Apache Airflow runs from an AWS EC2 instance and Apache Ni-Fi runs in another AWS EC2 instance.

I have created rules in AWS security group to let each of the two EC2 instances access the other one. I have tried by using both private and public IP addresses of the machines as well as the machines' security groups:

Security group of machine 1:

  1. IPv4 TCP 8443 <public IP address of machine 2>/32
  2. IPv4 TCP 8443 <private IP address of machine 2>/32
  3. IPv4 TCP 8443 <security group of machine 2>

Security group of machine 2:

  1. IPv4 TCP 8443 <public IP address of machine 1>/32
  2. IPv4 TCP 8443 <private IP address of machine 1>/32
  3. IPv4 TCP 8443 <security group of machine 1>

Problem: My DAG works with the python script but not with the Ni-Fi pipeline.

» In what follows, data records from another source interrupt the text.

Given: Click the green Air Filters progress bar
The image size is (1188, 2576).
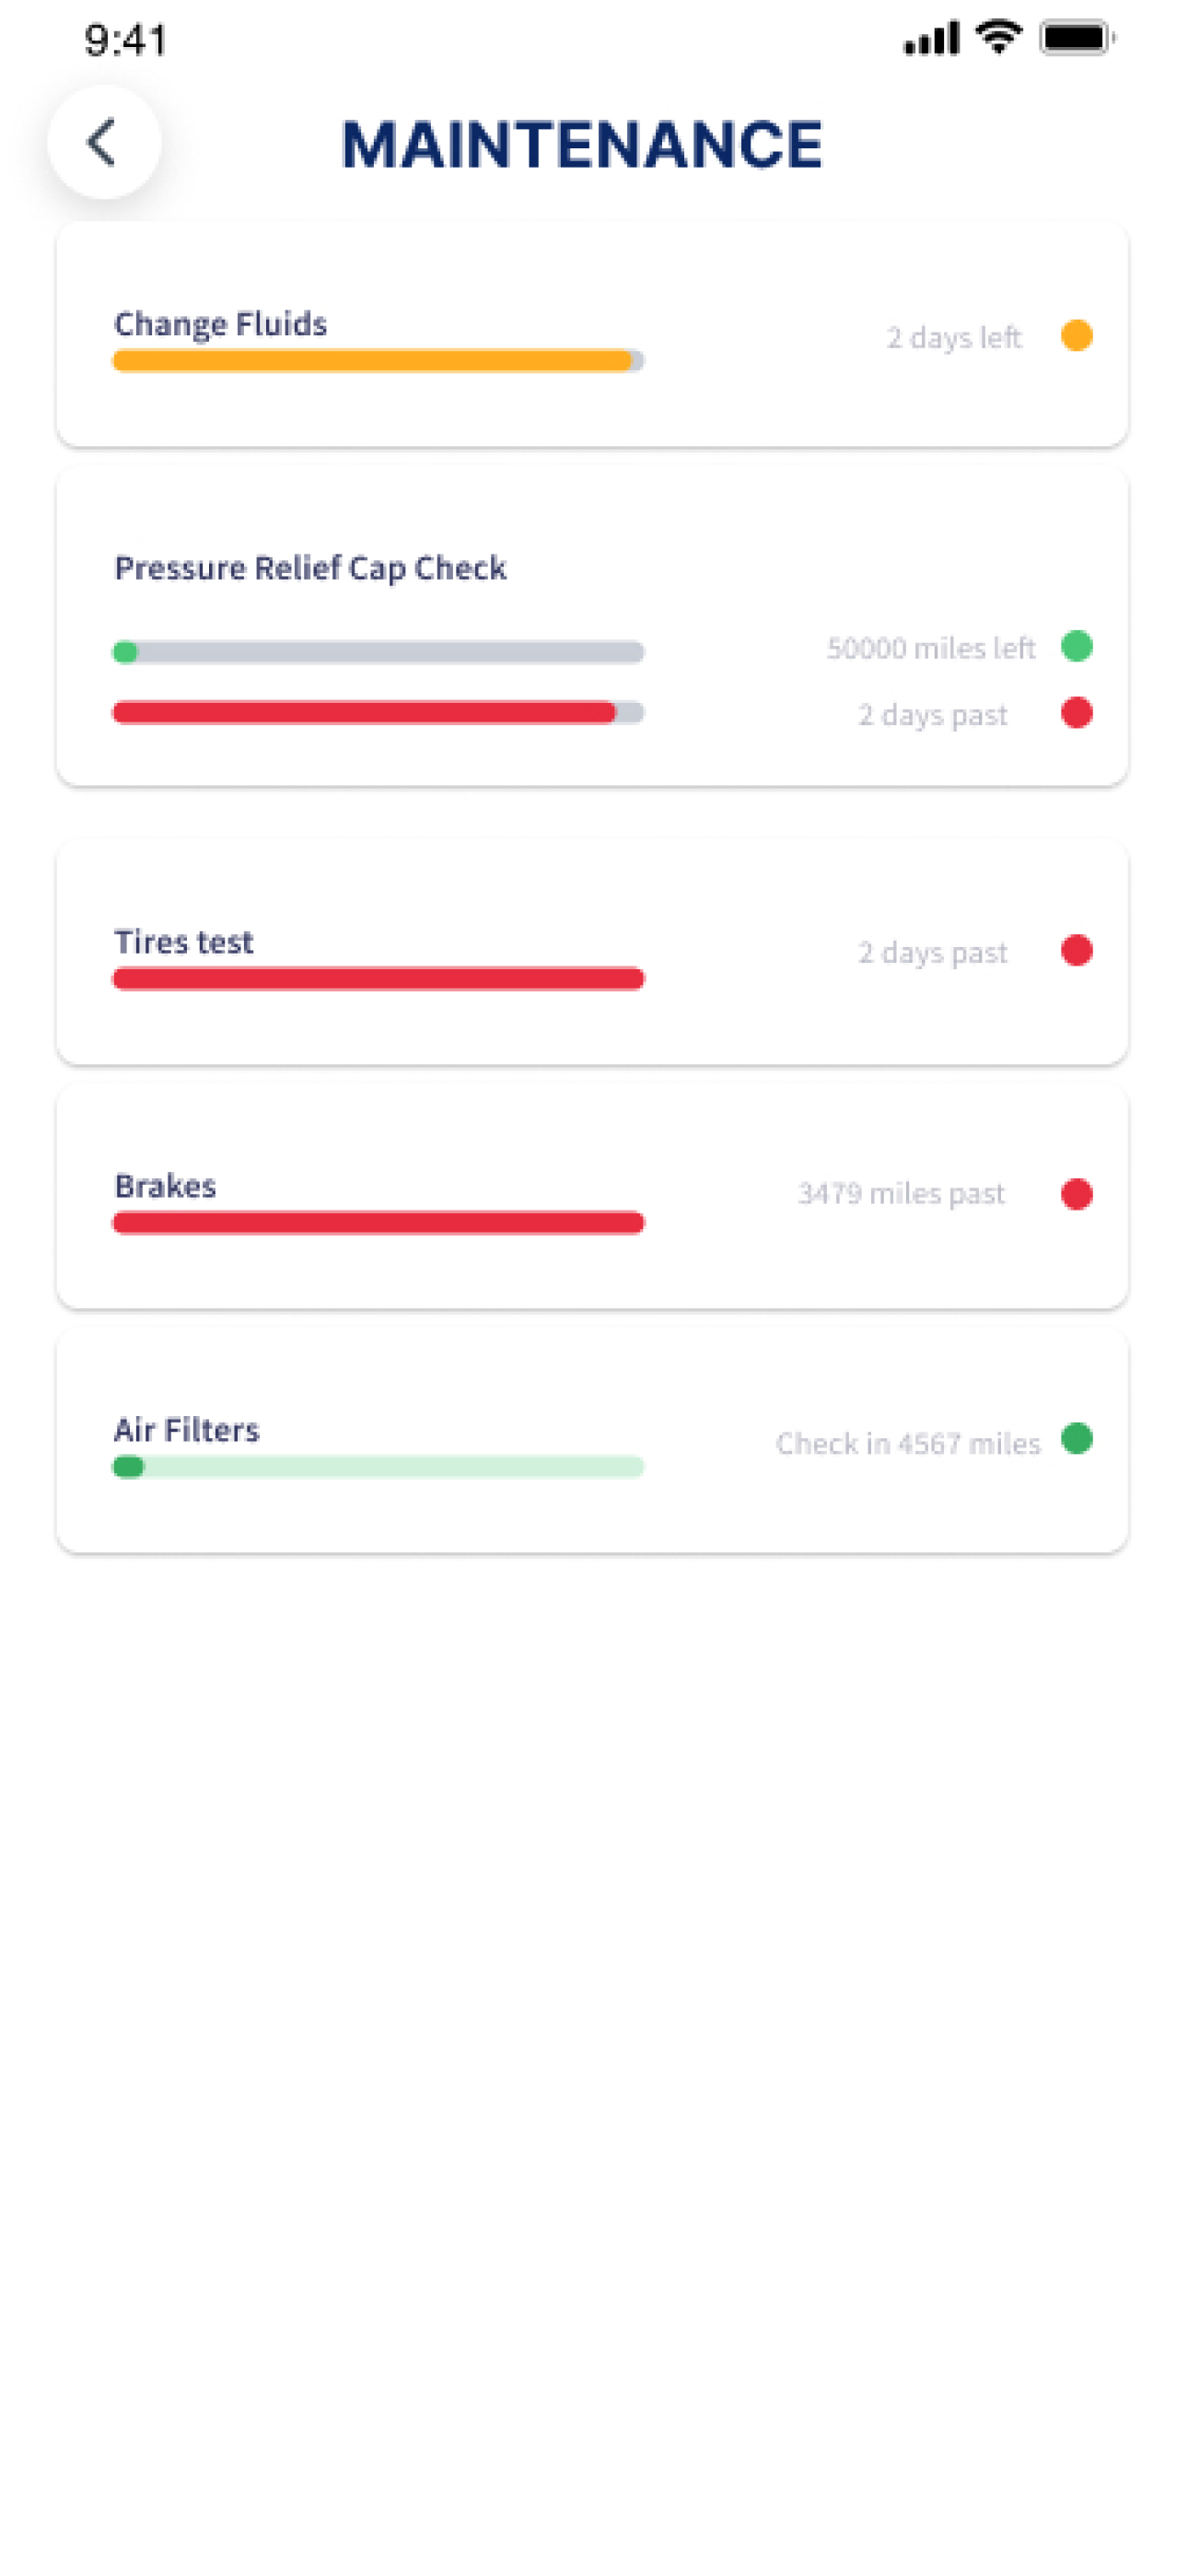Looking at the screenshot, I should point(378,1467).
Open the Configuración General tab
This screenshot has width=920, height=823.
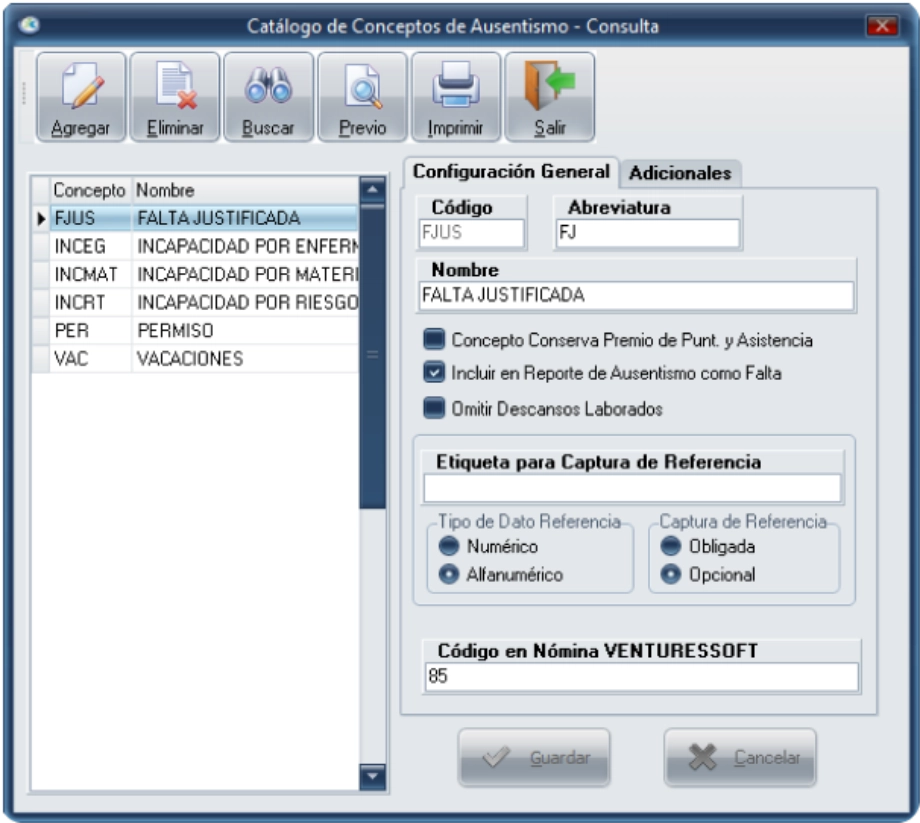tap(510, 172)
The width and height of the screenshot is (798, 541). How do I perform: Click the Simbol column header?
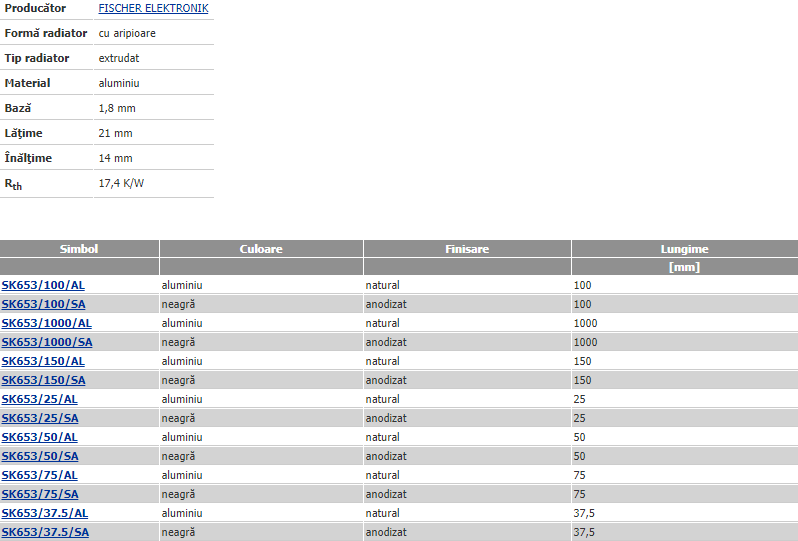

The pipeline works fine if started from Ni-Fi.

Here is an extract of the DAG file (scroll down):

# Importing the needed modules
import requests
import json
from time import time
from datetime import timedelta, datetime
from airflow import DAG
from airflow.operators.bash import BashOperator
from airflow.operators.python import PythonOperator

# Functions to be used in the Ni-FI tasks


def get_processor(url_nifi_api: str, processor_id: str, token=None):
    """
    This function gets and returns a single processor.
    It makes use of the REST API `/processors/{processor_id}`.
    :param url_nifi_api: String
    :param processor_id: String
    :param token: JWT access token
    :returns: JSON object processor
    """

    # Authorization header
    header = {
        "Content-Type": "application/json",
        "Authorization": "Bearer {}".format(token),
    }

    # GET processor and parse to JSON
    response = requests.get(url_nifi_api + f"processors/{processor_id}", headers=header)
    return json.loads(response.content)


def get_processor_state(url_nifi_api: str, processor_id: str, token=None):
    """
    This function gets and returns a single processor state.
    It makes use of the REST API 'processors/{processor_id}/state'.
    :param url_nifi_api: String
    :param processor_id: String
    :param token: JWT access token
    :returns: JSON object processor's state
    """

    # Authorization header
    if token is None:
        header = {"Content-Type": "application/json"}
    else:
        header = {
            "Content-Type": "application/json",
            "Authorization": "Bearer {}".format(token),
        }

    # GET processor and parse to JSON
    response = requests.get(
        url_nifi_api + f"processors/{processor_id}/state", headers=header
    )
    return json.loads(response.content)


def get_token(url_nifi_api: str, access_payload: dict):
    """
    This function retrieves a JWT token by authenticating the user.
    It makes use of the REST API `/access/token`.
    :param url_nifi_api: the basic URL to the NiFi API.
    :param access_payload: dictionary with keys 'username' & 'password' and
                           fitting values.
    :return: JWT Token
    """

    # Authorization header
    header = {
        "Accept-Encoding": "gzip, deflate, br",
        "Content-Type": "application/x-www-form-urlencoded",
        "Accept": "*/*",
    }

    response = requests.post(
        url_nifi_api + "access/token", headers=header, data=access_payload
    )
    return response.content.decode("ascii")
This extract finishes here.